List each line of the data below that contains the word "size".

(Stored records)
---
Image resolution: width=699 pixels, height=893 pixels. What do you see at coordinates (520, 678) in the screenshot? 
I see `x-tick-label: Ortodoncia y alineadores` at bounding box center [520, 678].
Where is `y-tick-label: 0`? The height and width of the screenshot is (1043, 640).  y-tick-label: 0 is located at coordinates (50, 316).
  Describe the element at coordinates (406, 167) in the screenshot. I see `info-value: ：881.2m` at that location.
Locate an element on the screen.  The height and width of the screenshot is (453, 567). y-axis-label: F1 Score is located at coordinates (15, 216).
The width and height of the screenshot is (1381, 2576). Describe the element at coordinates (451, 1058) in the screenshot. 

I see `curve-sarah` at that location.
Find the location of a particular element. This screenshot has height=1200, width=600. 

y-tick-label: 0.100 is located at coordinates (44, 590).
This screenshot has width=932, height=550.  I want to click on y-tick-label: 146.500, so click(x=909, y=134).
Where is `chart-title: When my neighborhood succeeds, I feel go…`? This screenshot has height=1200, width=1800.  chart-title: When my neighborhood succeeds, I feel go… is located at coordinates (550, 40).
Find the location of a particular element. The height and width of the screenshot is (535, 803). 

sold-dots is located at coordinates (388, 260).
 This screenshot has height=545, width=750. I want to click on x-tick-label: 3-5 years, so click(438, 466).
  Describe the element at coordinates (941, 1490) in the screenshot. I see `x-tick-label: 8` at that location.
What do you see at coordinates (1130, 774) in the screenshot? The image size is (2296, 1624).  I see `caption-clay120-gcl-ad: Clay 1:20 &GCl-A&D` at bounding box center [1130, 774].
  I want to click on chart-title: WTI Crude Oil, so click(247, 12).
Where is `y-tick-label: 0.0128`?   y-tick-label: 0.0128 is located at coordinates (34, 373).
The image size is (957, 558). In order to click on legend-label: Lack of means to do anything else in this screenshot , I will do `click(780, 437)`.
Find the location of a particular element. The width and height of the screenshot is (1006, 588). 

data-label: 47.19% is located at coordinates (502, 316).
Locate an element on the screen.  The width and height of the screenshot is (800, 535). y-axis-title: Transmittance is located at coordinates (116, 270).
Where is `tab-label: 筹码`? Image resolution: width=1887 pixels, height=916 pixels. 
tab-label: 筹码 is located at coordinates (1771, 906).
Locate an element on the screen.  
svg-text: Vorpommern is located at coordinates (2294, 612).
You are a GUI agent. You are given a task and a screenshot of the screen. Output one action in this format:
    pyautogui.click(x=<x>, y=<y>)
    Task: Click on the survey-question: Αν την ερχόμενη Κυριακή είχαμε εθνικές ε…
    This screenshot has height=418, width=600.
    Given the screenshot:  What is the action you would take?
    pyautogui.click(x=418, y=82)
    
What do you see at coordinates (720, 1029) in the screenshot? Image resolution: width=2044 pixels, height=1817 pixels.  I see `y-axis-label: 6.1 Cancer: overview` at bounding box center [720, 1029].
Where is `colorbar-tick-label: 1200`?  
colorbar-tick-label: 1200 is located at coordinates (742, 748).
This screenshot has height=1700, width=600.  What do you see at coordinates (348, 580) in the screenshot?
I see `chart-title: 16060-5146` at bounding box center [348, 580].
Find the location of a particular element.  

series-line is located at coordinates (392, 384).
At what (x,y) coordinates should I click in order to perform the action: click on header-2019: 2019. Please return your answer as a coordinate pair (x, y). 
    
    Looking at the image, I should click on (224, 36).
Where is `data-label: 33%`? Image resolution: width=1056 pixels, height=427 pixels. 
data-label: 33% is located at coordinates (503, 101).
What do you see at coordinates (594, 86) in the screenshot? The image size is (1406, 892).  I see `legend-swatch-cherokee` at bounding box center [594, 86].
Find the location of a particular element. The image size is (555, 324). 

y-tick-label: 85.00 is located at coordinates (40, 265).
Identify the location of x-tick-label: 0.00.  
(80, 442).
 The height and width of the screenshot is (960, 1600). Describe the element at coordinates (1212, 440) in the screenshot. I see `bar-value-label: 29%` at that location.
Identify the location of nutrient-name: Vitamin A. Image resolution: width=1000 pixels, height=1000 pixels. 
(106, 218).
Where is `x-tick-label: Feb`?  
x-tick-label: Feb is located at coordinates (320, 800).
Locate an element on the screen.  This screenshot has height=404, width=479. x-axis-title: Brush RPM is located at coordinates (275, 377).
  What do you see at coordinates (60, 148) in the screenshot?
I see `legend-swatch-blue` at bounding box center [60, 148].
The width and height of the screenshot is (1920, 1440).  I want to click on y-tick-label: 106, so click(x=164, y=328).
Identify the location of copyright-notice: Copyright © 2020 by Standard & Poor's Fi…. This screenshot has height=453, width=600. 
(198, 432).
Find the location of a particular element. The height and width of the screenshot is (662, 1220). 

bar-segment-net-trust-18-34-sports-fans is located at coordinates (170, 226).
---
Problem solution –
What do you see at coordinates (1130, 774) in the screenshot? The image size is (2296, 1624).  I see `caption-clay120-gcl-ad: Clay 1:20 &GCl-A&D` at bounding box center [1130, 774].
The image size is (957, 558). In order to click on legend-label: Lack of means to do anything else in this screenshot , I will do `click(780, 437)`.
What do you see at coordinates (594, 86) in the screenshot? The image size is (1406, 892).  I see `legend-swatch-cherokee` at bounding box center [594, 86].
Find the location of a particular element. The image size is (555, 324). 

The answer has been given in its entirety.